Globalement, notre situation sociale est plutôt bonne étant données les circonstances: nous maintenons tous des relations au moins professionnelles avec chacun, et dans la plupart des cas bien meilleures que ça.
Ce qui se passera dans les prochains mois est ce qui intéresse le plus les chercheurs qui nous observent. Que se passe-t-il une fois que la période d’excitation est passée, que les équipiers se révèlent et que la monotonie, le confinement et l’isolement commencent à peser?»
Extrait du post du 15 mars 2016
5.Imaginer l'extérieur
«Dans un mois je serai dehors. [...] En plus des choses que je vais retrouver, il y a celles que je vais découvrir. Ici, avec un accès internet limité à une poignée de sites statiques, loin des réseaux sociaux et sans la possibilité de parler en temps réel avec qui que ce soit en-dehors du dôme, je ne sais rien des nouvelles chansons populaires, des phénomènes internet, des étrangetés de la mode, ni d'autres sources de blagues que je ne comprendrai pas.

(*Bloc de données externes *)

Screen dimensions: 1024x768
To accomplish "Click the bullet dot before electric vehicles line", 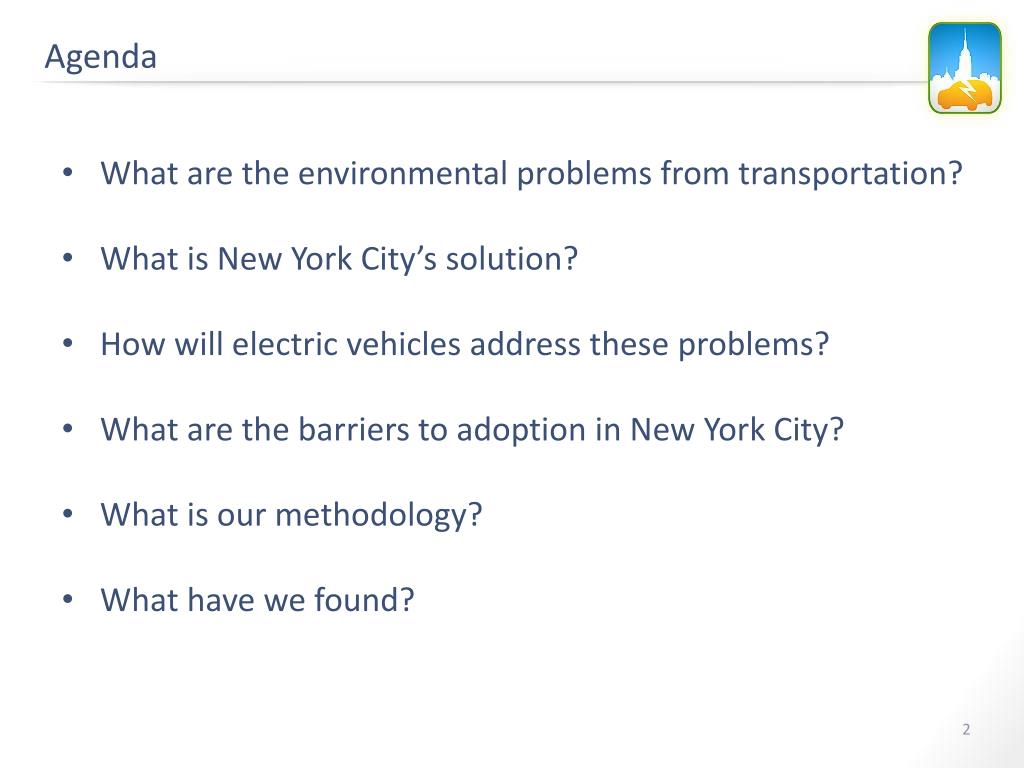I will click(x=67, y=344).
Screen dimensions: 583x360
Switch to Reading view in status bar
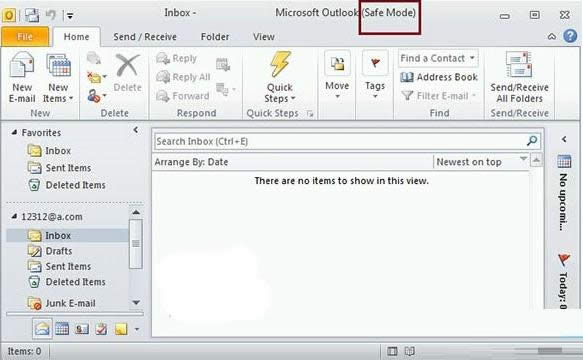[409, 351]
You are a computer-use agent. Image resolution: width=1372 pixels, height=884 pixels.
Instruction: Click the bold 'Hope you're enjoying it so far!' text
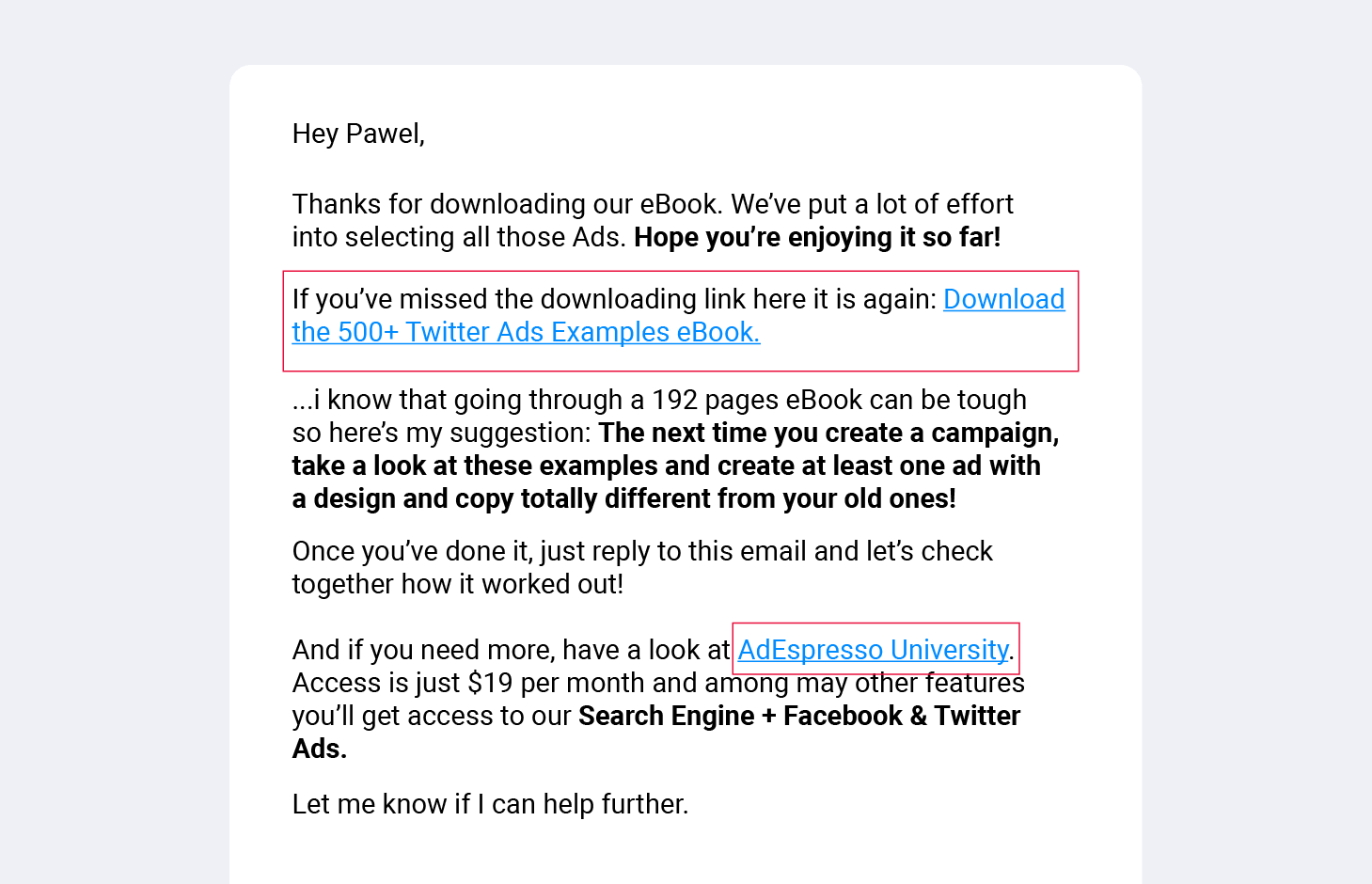(x=817, y=237)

Oui, nous recevons de temps en temps des nouvelles, par e-mail. Mais ces nouvelles sont filtrées: on me parle principalement des attaques terroristes, des catastrophes naturelles et des violences dans les manifestations, et occasionnellement de certains évènements culturels. En bref: d'après les e-mails que je reçois, je vais rentrer dans une France post-apocalyptique parcourue par des chômeurs qui se battent avec des policiers dans les rues inondées de Paris, pendant que des adolescents en calchemise attrapent des pokémon avec leurs téléphones.»